Y_sample (numpy.ndarray) – The array of target variables to be regressed (binding types or GCN-labels)
probabilities (numpy.ndarray) – The probabilities to select each binding-type or GCN group. Has dimensions (num_samples, NUM_TARGETS).
BINDING_TYPES_sample (numpy.ndarray) – Binding types of the primary datapoints after data class balancing.

Returns

Xconv (numpy.ndarray) – Convoluted complex spectra of dimensions \(m x n\) where \(m\) is the desired number of samples and \(n\) is the number of energy points.
yconv (numpy.ndarray) – Fraction of occupied binding-types or GCN groups that contribute to the total spectra. yconv has dimensions \(m x p\) where \(m\) is the desired number of samples and \(p\) is the the number of targets.

add_noise(Xconv_main, Xconv_noise, noise2signalmax=0.67)[source]¶

Adds two sets of complex spectra, multiplying one by a uniform random variable between 0 and 0.67 which is treated as noise.

Parameters

Xconv_main (numpy.ndarray) – Convoluted complex spectra of dimensions \(m x n\) where \(m\) is the desired number of samples and \(n\) is the number of energy points.
Xconv_noise (numpy.ndarray) – Convoluted complex spectra of dimensions \(m x n\) where \(m\) is the desired number of samples and \(n\) is the number of energy points. This spectra is treated as noise.

Returns

X_noisey – Convoluted complex spectra of dimensions \(m x n\) where \(m\) is the desired number of samples and \(n\) is the number of energy points. Data has noise from Xconv_noise.

Return type

numpy.ndarray

get_synthetic_spectra(NUM_SAMPLES, indices, IS_TRAINING_SET, TRAINING_ERROR=None)[source]¶

Obtain convoluted complex synthetic spectra

Parameters

NUM_SAMPLES (int) – Number of spectra to generate.
indices (list) – List of indices from primary datset from which to generate spectra
IS_TRAINING_SET (bool) – Indicates whether primary data should be used to compute trainign or validation set.
TRAINING_ERROR (int, str, or None) – Indicates the kind of perturbations to induce in the primary training data.

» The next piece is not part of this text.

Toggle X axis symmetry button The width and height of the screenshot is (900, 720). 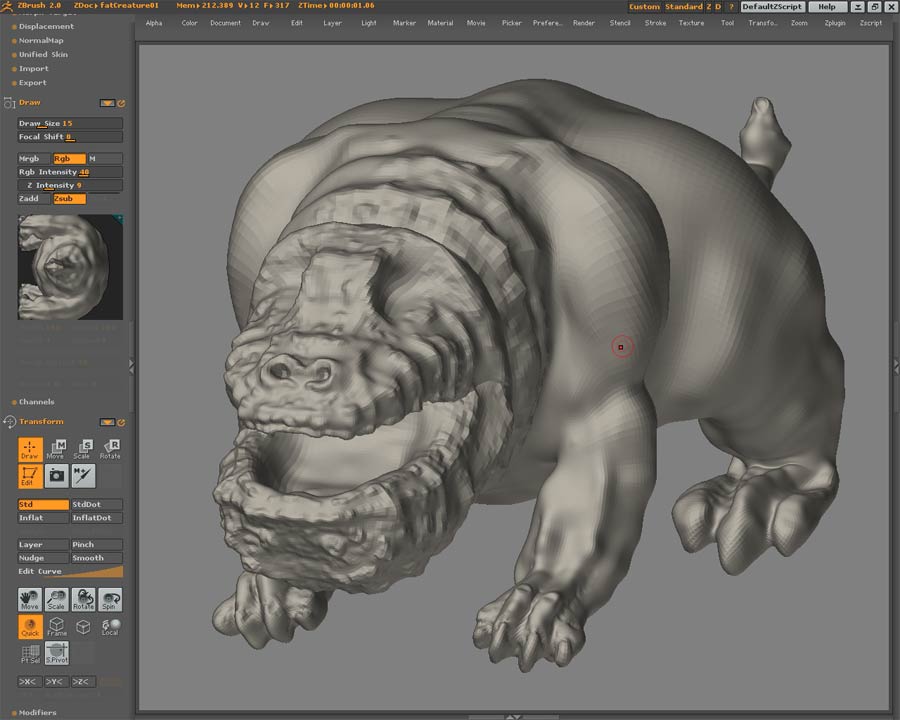coord(30,682)
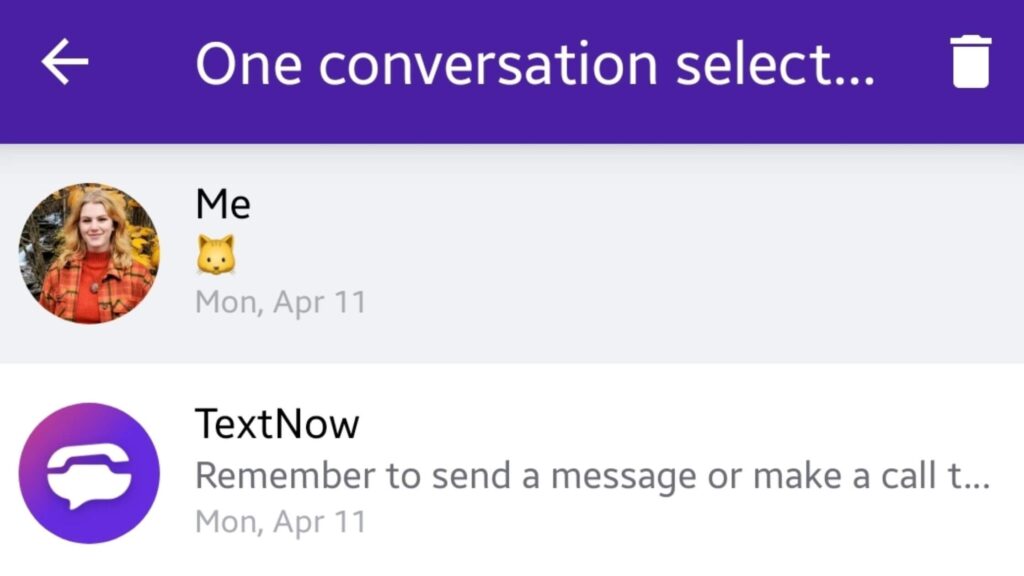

If an integer the perturbations are uniform, if ‘gaussian’, the perturbations are a gaussian with the same variance as that used ot pertub the validation data.

Returns

X (numpy.ndarray) – Coverage shifted frequencies and intensities
Y (numpy.ndarray) – The target variable histograms. Either binding-type or GCN label

scaling_factor_shift(X)[source]¶

Shift frequencies by a scaling factor to match experiment.

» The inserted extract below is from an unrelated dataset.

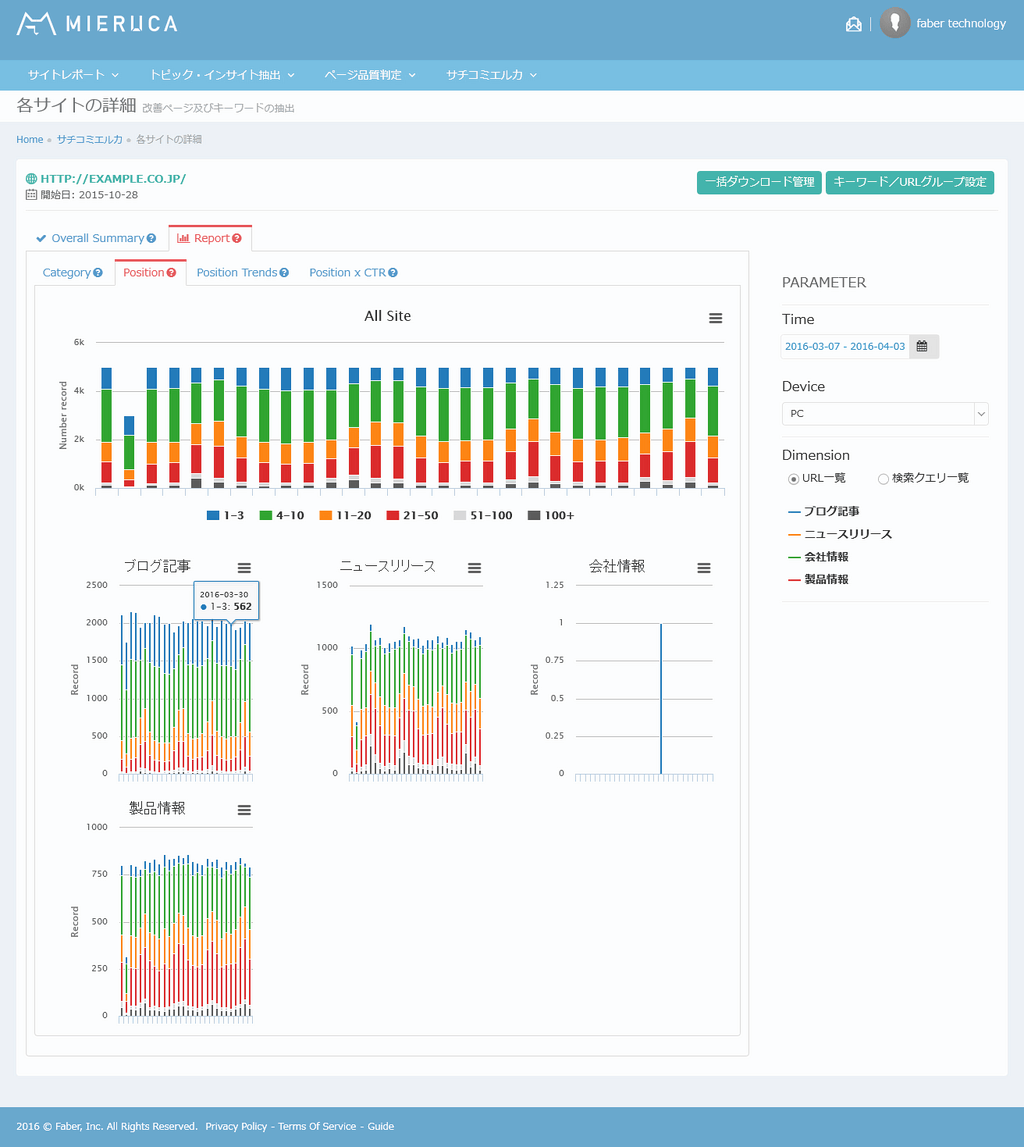Open the 製品情報 chart menu icon
Viewport: 1024px width, 1147px height.
pyautogui.click(x=244, y=810)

Parameters: X (numpy.ndarray) – 3-D numpy array of frequencies and intensities. The ndarray has dimensions \(m x n x p\) where \(m\) is the number of primary datapoints, \(n = 2\) and \(p\) is the number of frequencies/intensities for each datapoint.
Returns: X – 3-D numpy array of frequencies and intensities. The ndarray has dimensions \(m x n x p\) where \(m\) is the number of primary datapoints, \(n = 2\) and \(p\) is the number of frequencies/intensities for each datapoint.
Return type: numpy.ndarray

Notes

A scaling factor shift accounts for systematic errors in the functional to over- or under-bind as well as systematic erros in the harmonic approximation. Computed according to https://cccbdb.nist.gov/vibnotes.asp

set_GCNlabels(Minimum=0, BINDING_TYPE_FOR_GCN=[1], showfigures=False, figure_directory='show')[source]¶

Cluster GCN values into groups/classes using k-means clustering.

Parameters

Minimum (int) – Minimum number of datapoints in each cluster. If a generated cluster has fewer than this number of datapoints it is merged with the next cluster. If the last cluster has fewer than the minimum number of datapoints it is merged with the previous cluster.
showfigures (bool) – Whether or not to generate figures visualizing the clusters and their location in GCN-space.
figure_directory (str) – Either a directory where figures are to be saved or the string ‘show’ which indicates that the figure is supposed to be sent to gui output.
BINDING_TYPE_FOR_GCN (list) – List of binding types whose GCN values are to be included in clustering. Binding-types included will have a GCN label of 1 through the number of clusters. Binding-types not included will be assigned a GCN label of zero.

Variables

GCNlabels (numpy.ndarray) – GCN label assigned to each primary datapoint.
NUM_TARGET (int) – Updated number of targets. If n clusters (after merging) generated by the K-means algorithm had less than the minimum number of clusters than NUM_TARGET originally instantiated by the class is reduced by n.

Notes

Assigns each primary datapoint a GCN label based on the GCN value using k-means clustering where the number of target clusters is equal to the number of targets instantiated with the class. This is required to be run if one wishes to learn a distribution of GCN sites as GCN is continuous. K-means clustering is an partially - supervised learning technique that generates clusters/groups that are relatively evenly spaced with roughly the same number of datapoints in each cluster.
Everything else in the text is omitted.